La democracia consiste en evitar la concentración del poder, pero también impedir su disolución. Sin poder no hay democracia. El esfuerzo por contener la petrificación de una élite política no puede llevar a su contrario, la explosión de incompetencia en una elección tras otra. En un artículo reciente, los profesores Rodrigo Barrenechea (uruguayo) y Alberto Vergara (peruano) llaman a esto “vaciamiento democrático”. El caso de estudio ya casi es de manual: Perú, cuyo depuesto presidente, Pedro Castillo, sin más antecedentes que la dirigencia de un pequeño sindicato de profesores de Cajamarca y apenas un cuarto lugar en una ínfima elección municipal, ganó las elecciones del 2021 por tres décimas. Se halló en una situación ingobernable, pero no inusual: Perú lleva siete presidentes en siete años. Fue otra víctima de un Estado sistémico.
El vaciamiento democrático consiste, dicen Barrenechea y Vergara, en “la extrema dilución del poder observada como fragmentación electoral, el reemplazo gradual de los políticos profesionales por outsiders y la ruptura de lazos entre los representantes elegidos y la sociedad”. En el fenómeno peruano, estos rasgos atraviesan casi todas las instituciones y construyen una cadena de poderes vacíos, empatados únicamente en su nulidad.
La reelección presidencial es otro problema. En cierto modo, las experiencias de Bachelet y Piñera sobrepasaron el implícito de que la reelección era casi inviable (no prohibida), pero ambos casos mostraron las graves limitaciones de ese sistema. Es preciso pensarlo un poco más. ¿Vale más una reelección continua que una discontinua? ¿Debe jubilarse para siempre o sólo por un tiempo a quien ya ocupó La Moneda?
El régimen presidencialista se ha salvado, en parte, por el desaforado ataque que había sufrido en la Convención.
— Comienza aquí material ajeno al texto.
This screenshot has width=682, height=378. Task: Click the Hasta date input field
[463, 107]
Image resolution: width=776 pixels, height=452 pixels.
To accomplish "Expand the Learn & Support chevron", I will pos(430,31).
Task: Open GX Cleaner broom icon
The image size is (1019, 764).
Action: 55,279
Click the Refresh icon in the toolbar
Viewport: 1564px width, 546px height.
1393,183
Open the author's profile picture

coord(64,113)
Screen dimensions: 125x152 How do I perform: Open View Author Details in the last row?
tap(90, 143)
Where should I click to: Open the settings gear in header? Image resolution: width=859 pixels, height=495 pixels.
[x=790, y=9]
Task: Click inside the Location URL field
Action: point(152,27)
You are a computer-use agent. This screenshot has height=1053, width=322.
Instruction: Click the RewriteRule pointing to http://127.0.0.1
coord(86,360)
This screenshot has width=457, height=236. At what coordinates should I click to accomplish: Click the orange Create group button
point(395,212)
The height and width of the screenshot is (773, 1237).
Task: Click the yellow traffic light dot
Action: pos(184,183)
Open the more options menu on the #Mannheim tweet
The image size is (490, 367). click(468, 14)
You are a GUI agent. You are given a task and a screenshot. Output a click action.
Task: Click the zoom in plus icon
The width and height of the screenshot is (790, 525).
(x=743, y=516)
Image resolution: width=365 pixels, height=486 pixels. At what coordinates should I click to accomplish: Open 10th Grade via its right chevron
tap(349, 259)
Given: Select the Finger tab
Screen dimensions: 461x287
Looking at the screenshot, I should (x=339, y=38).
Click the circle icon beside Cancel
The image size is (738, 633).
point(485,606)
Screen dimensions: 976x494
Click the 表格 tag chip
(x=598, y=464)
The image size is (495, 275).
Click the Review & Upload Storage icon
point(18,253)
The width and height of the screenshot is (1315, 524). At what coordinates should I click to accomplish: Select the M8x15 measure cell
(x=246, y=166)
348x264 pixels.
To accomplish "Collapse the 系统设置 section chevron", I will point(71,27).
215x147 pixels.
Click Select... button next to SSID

Persistirá, seguramente, la endémica fijación por limitar sus facultades fortaleciendo las del Congreso. La Constitución de 1980 exacerbó el poder del presidente para responder a una obsesión no de Jaime Guzmán, sino del expresidente Jorge Alessandri, enojado por la destitución de su padre en los años 20. Hasta la Junta Militar trataba siempre de limitar el poder de Pinochet, lo que muestra que, tal vez, se trata de una pulsión de las instituciones. Quizás la clave sólo consiste en no llevar esa competencia hasta el grado de la destrucción mutua, como son la declaración de vacancia o la disolución del Congreso en Perú. Ambas cosas ocurrieron en el caso de Castillo.
Por fin, parece adecuado poner un freno institucional a la proliferación de partidos, porque los grupos pequeños defienden intereses particulares y crean las condiciones para el surgimiento de jefes patrimonialistas, sólo buscan principalmente la remuneración estatal. La financiación del Estado pierde sentido cuando ocurre, como con las últimas administraciones de la Democracia Cristiana, que el partido termina debiendo más de lo que gana por sus votos. La retribución estatal no puede ser un aliciente para la creación de partiduchos.
La Comisión Experta debería producir un texto con la mayoría de estos problemas resueltos. Si no es así, será más difícil enfrentarlos en el Consejo Constitucional. Los profesores Barrenechea y Vergara advierten que hay tres países bajo la amenaza del vaciamiento democrático: Guatemala, Colombia (que ya empezó) y… Chile.